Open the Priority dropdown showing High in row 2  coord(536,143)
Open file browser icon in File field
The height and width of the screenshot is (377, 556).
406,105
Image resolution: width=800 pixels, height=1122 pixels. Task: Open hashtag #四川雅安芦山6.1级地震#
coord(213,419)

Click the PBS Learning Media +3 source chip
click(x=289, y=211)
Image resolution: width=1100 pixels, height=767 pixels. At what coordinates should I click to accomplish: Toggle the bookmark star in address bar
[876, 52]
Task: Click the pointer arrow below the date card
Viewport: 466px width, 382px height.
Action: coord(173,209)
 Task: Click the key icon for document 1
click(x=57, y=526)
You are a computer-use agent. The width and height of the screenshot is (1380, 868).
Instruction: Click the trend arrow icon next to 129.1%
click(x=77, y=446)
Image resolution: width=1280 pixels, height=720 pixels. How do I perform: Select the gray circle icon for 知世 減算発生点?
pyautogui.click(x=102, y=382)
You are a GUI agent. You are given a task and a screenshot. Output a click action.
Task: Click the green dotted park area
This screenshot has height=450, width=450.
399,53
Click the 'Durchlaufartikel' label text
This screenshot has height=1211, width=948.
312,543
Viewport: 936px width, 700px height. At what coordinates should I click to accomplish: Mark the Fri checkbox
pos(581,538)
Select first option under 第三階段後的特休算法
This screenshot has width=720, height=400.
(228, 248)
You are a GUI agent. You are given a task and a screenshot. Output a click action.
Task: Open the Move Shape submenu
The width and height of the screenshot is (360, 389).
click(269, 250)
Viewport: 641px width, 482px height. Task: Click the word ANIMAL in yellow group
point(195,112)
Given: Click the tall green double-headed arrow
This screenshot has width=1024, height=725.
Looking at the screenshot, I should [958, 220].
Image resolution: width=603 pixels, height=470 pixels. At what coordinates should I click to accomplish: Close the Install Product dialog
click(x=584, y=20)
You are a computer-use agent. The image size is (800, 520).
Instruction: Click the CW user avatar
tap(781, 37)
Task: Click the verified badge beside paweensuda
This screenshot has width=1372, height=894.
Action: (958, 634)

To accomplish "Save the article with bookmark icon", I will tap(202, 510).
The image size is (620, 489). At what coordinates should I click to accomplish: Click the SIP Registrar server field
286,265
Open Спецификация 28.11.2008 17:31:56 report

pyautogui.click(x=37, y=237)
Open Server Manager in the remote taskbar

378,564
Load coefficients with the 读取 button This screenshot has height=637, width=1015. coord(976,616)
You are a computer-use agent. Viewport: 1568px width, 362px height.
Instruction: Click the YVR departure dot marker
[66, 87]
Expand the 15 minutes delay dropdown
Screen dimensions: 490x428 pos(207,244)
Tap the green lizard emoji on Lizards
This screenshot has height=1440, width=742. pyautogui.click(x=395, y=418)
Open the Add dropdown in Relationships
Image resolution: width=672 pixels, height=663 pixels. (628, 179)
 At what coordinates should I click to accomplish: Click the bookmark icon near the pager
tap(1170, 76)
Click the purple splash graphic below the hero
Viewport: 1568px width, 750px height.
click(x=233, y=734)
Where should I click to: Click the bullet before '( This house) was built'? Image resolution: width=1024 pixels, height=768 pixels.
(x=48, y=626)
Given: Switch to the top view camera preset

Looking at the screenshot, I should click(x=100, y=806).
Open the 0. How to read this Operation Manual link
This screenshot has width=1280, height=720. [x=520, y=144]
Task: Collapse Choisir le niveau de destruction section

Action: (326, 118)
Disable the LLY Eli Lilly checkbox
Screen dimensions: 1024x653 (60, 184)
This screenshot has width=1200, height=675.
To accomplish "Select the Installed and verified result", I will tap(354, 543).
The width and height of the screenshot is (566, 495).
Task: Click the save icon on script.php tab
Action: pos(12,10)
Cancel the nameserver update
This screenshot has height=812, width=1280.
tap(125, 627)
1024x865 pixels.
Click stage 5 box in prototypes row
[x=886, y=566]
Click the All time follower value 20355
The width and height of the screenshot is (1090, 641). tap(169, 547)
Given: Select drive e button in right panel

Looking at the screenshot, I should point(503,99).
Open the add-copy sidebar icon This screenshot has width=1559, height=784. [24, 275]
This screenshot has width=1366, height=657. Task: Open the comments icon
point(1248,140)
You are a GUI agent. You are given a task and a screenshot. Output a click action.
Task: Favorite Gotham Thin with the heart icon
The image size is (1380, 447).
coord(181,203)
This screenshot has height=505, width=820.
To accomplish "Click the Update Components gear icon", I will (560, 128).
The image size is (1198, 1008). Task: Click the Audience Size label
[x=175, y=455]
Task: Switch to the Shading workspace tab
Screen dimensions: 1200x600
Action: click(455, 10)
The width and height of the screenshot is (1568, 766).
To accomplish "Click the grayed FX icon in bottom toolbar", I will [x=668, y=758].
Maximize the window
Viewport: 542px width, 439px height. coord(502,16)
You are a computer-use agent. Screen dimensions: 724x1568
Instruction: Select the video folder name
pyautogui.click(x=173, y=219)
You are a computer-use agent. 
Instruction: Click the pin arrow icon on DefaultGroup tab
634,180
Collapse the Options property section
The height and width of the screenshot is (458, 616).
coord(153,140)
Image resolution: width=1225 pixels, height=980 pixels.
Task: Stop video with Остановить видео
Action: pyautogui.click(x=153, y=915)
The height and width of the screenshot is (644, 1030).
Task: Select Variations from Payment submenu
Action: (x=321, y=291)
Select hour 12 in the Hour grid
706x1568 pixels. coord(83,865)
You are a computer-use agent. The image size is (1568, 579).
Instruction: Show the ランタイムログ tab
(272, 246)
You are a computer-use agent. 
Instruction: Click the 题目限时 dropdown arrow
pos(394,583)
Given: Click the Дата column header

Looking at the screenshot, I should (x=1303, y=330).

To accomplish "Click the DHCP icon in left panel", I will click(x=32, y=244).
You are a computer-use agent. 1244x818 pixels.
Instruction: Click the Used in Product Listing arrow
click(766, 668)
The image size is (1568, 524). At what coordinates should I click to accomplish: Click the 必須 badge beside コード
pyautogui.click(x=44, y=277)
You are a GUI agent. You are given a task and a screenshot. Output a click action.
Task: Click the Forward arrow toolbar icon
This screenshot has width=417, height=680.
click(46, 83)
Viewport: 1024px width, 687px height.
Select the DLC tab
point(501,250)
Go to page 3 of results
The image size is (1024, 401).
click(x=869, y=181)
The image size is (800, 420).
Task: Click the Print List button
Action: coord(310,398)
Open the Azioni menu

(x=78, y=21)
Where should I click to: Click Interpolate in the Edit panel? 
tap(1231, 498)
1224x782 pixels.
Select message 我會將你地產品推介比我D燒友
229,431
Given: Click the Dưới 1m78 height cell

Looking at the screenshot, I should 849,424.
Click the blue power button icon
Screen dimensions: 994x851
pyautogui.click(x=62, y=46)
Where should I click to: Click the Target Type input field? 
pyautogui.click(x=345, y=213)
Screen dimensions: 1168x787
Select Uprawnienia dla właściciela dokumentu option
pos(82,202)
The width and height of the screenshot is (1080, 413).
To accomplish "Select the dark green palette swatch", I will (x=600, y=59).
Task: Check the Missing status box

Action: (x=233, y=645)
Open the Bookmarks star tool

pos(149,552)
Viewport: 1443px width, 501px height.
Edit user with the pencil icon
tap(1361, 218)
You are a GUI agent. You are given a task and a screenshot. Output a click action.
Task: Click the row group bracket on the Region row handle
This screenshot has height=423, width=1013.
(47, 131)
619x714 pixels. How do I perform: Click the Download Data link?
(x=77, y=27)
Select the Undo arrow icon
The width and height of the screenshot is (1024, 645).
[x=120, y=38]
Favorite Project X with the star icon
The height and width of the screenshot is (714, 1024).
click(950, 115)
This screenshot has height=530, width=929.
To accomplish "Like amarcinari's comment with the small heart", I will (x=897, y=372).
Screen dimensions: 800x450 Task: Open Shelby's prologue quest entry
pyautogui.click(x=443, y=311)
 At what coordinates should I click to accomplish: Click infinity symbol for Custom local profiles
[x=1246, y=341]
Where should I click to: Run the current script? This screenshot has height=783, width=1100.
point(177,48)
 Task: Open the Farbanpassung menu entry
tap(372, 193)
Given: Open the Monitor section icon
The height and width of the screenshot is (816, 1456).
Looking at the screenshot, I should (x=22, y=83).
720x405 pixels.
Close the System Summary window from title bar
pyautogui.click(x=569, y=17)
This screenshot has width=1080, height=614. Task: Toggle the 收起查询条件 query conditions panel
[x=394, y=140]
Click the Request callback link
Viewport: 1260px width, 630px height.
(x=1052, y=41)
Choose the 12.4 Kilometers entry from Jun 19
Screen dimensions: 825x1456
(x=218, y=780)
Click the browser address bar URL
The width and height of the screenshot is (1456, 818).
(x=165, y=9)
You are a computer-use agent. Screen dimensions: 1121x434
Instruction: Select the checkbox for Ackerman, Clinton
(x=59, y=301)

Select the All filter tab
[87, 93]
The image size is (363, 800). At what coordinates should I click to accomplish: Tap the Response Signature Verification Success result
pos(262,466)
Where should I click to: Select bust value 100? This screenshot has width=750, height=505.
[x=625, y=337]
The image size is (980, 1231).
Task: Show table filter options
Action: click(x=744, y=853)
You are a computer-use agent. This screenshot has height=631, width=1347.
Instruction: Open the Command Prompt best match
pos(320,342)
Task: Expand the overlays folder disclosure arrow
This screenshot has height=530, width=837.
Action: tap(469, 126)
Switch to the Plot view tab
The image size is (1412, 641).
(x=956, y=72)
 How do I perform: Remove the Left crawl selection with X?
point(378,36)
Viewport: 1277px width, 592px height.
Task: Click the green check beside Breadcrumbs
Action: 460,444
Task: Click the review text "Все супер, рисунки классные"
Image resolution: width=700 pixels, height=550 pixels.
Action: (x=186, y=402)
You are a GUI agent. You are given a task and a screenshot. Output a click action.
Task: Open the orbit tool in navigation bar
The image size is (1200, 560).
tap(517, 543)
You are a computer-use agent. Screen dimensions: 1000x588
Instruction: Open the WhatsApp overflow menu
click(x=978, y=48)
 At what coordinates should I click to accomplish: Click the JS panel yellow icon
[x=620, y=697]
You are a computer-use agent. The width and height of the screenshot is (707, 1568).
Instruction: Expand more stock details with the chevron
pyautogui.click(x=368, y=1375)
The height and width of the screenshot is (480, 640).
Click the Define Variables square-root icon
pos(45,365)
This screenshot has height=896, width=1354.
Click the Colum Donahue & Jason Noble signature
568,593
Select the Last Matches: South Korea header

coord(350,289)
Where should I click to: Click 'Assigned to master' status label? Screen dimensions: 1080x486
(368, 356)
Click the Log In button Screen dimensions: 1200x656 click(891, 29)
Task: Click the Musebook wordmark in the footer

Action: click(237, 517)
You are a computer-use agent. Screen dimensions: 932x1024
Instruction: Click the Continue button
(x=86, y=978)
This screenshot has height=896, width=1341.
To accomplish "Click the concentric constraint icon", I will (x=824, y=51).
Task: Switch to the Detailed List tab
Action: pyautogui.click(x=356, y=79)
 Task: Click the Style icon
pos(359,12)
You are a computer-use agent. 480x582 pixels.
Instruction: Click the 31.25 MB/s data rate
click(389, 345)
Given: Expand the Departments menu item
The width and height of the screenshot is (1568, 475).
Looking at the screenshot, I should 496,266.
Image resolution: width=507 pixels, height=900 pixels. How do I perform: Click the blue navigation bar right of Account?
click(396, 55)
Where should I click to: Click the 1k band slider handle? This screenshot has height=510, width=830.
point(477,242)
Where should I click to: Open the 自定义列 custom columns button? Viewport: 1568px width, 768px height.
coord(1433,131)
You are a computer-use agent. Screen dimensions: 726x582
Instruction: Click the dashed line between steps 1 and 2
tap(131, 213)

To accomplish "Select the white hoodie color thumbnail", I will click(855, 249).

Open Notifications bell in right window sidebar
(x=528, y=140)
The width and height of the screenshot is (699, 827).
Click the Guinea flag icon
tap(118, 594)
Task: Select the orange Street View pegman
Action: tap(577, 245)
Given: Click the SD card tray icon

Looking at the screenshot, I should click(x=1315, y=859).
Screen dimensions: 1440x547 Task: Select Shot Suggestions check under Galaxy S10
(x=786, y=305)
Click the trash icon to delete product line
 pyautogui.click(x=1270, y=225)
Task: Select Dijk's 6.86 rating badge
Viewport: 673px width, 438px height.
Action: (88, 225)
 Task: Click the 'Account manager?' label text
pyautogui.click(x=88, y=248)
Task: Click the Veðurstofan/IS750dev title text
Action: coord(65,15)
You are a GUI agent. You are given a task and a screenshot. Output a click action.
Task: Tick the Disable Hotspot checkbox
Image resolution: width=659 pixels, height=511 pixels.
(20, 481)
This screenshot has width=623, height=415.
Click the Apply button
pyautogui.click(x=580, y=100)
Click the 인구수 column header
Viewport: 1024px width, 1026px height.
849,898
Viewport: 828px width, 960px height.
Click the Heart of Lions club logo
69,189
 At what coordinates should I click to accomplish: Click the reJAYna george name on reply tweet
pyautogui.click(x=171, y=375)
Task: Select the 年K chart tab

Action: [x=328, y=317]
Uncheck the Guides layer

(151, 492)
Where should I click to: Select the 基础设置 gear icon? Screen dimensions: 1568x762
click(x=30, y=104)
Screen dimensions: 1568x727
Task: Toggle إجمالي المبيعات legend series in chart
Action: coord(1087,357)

* * * *

» WHAT YOU HAVE TO DO
Within this data, count the lines that include the string "toolbar" and write the number with nothing else.

» THE ANSWER
2